• What is needed
Without any pictures, retype exactly the lines that begin at the one holding "Given: Select the 'Dai ..' message bubble" and end at the last line of the data below.

• Data provided
..............................

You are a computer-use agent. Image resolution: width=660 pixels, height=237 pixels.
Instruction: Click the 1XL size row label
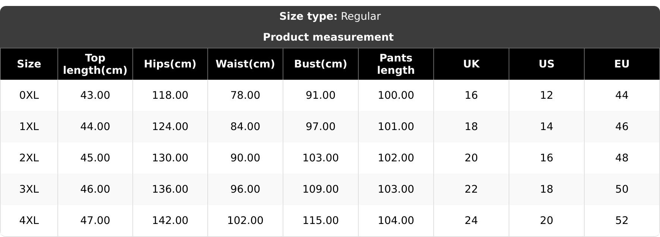[29, 127]
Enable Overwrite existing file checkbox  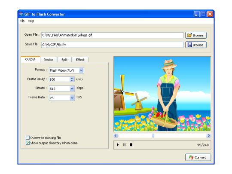tap(27, 138)
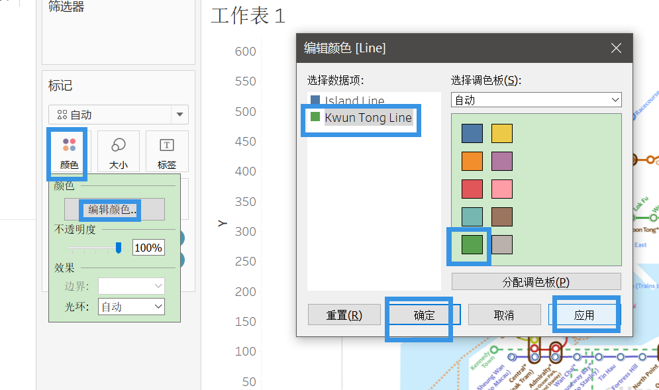Click the 重置 reset button

(x=344, y=315)
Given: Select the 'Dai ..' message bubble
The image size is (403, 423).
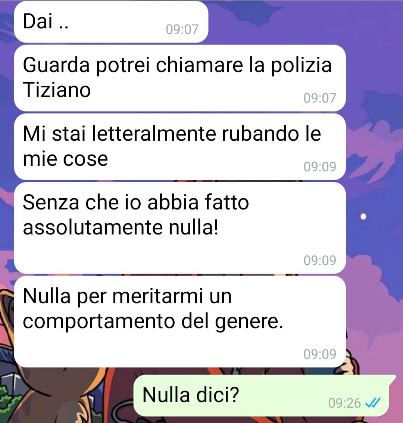Looking at the screenshot, I should click(111, 22).

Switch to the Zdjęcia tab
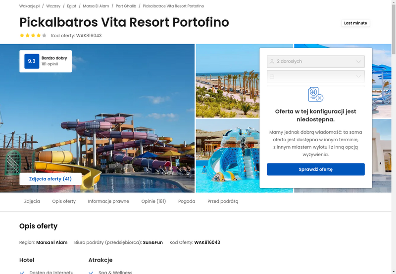pyautogui.click(x=32, y=201)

..............................

• Exercise solution
Given: Select the 'Dai ..' message bubble
The image size is (403, 423).
Looking at the screenshot, I should click(111, 22).

Switch to the Zdjęcia tab
pyautogui.click(x=32, y=201)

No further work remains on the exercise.